■ Exercise: The lines from the one with "Task: Click the X" through the last line below are to be copied exactly; no other lines are to be returned.

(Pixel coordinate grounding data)
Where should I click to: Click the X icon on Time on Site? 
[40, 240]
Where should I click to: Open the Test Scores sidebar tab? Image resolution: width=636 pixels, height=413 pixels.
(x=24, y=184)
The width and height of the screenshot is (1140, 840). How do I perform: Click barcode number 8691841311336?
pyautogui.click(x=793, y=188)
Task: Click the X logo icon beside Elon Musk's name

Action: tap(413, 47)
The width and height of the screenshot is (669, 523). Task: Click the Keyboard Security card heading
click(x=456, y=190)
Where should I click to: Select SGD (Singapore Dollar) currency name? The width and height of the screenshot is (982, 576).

■ Solution to this exercise:
Task: Click the X logo icon beside Elon Musk's name

Action: tap(413, 47)
The width and height of the screenshot is (669, 523). Task: Click the Keyboard Security card heading
click(x=456, y=190)
Where should I click to: Select SGD (Singapore Dollar) currency name? The width and height of the screenshot is (982, 576).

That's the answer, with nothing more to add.